GENEL - 14 Mart 2012 Çarşamba 20:10

ERGİN SAYGUN TUTUKLANDI (2)

A
A
A
ERGİN SAYGUN TUTUKLANDI (2)

"Balyoz Planı" davası kapsamında hakkında yakalama kararı bulunan emekli Orgeneral Ergin Saygun tutuklandı.
Teslim olan emekli Orgeneral Ergin Saygun, saat 17.45 sıralarında İstanbul 10. Ağır Ceza Mahkemesi’ne çıkarıldı. Duruşmada, kimlik tespiti sırasında, aylık gelirinin 6 bin lira olduğunu söyleyen Saygun, "Mahkemenizce daha önce gözaltına alındıktan sonra 25 Şubat 2010 tarihinde sağlık nedenlerimden dolayı serbest bırakıldım. Benim o tarihteki sağlık durumum, bugünkü sağlık durumumdan çok daha iyiydi" dedi. Hakkında düzenlenen adli tıp raporunun doktorların takdiri olduğunu söyleyen Saygun, "Ancak bu
raporda da hastalığım konusunda teşhis belirtilerek tedavisi ve kontrolleri yapıldığı takdirde cezaevinde kalabileceği yönünde bir rapor düzenlenmiştir. Ben bu raporu ’cezaevinde kalmaması gerekir’ şeklinde yorumluyorum.

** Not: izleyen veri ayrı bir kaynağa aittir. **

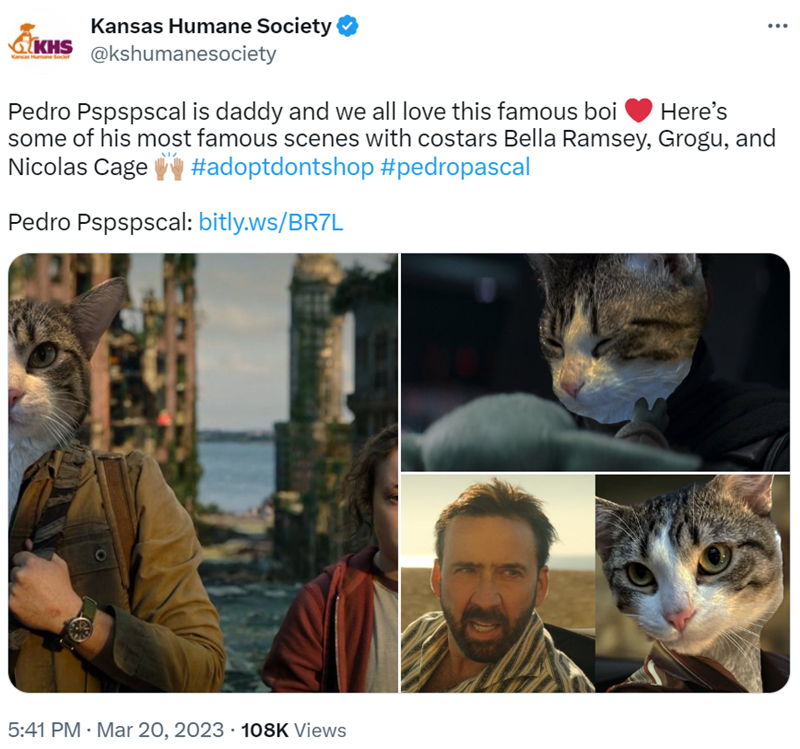The width and height of the screenshot is (800, 749).
Task: Open the 5:41 PM timestamp link
Action: click(38, 730)
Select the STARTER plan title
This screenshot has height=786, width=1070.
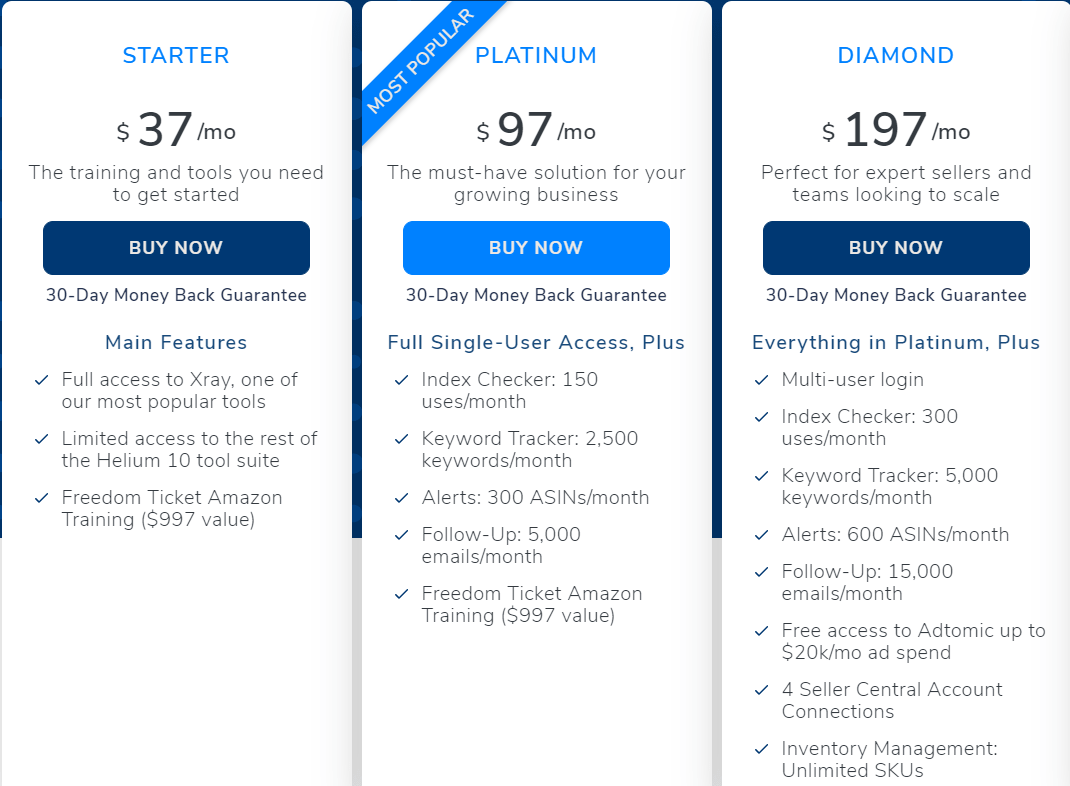coord(176,55)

GATA’da tedavi gördüğüm süre içinde günlük 5 kere tansiyon kontrolü, 4 kez şeker ölçümü ve haftada iki defa da kan sulama derecesiyle ilgili ölçüm yapılmaktaydı. Ayrıca şeker hastalığından kaynaklanan diyet tedavisi uygulanmaktaydı. Cezaevi koşullarında bu tedavinin sağlanmayacağını
düşünüyorum" diyerek serbest bırakılmasını talep etti.
Saygun’un avukatı Sedat Küçükyılma da, 26 Mart 2012’deki duruşmaya gidip ifade vereceklerini belirterek, müvekkilinin tutuksuz yargılanmak üzere serbest bırakılmasını istedi.

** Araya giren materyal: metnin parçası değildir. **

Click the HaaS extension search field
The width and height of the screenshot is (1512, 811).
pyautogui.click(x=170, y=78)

Talebe ilişkin görüşü sorulan duruşma savcısı Muammer Akkaş, "Sanığa isnat edilen suçun vasıf ve mahiyeti, mevcut delil durumu ve adli tıp kurumunun 1 Şubat 2012 tarihli raporu birlikte değerlendirildirilerek sanığın tutuklanmasına karar verilmesini" istedi. Mahkeme heyeti de aynı gerekçelerle Saygun’un tutuklanmasına karar verdi.
"MAHKEMENİN KARARINA SAYGI DUYUYORUM"
Tutuklama kararının ardından Terörle Mücadele Şube Müdürlüğü’nde görev yapan polisler tarafından cezaevine götürülen Saygun, basın mensuplarının soruları üzerine, "Mahkeme tutuklanmamıza karar verdi. Tabii mahkemenin kararına saygı duyuyorum başka bir şey yok. Burada önemli bir konu var, o da adli tıp raporu. Diyor ki, ’yatarak tedavisine gerek yoktur ama diyetini, tedavisini ve poliklinik imkanlarını sağlarsanız cezaevinde kalabilir.’ Bu sağlandı mı sağlanmadı mı bilmiyorum. Gidince göreceğiz. Diyetin
ne olduğu, tedavinin ne olduğu ve poliklinik hizmetlerinin ne olduğu da belli değil. GATA’nın raporuyla, adli tıp kurumunun raporunda büyük farklılık var. Tabii bu bir sağlık işi olduğu için, bu farklılığın bir an önce giderilmesi gerekiyor. Onun da usulü neyse yolları neyse onlar yapılacak" diye konuştu.
"MEMLEKETİMİZ DEĞİŞİK BİR GELECEĞE GİDİYOR"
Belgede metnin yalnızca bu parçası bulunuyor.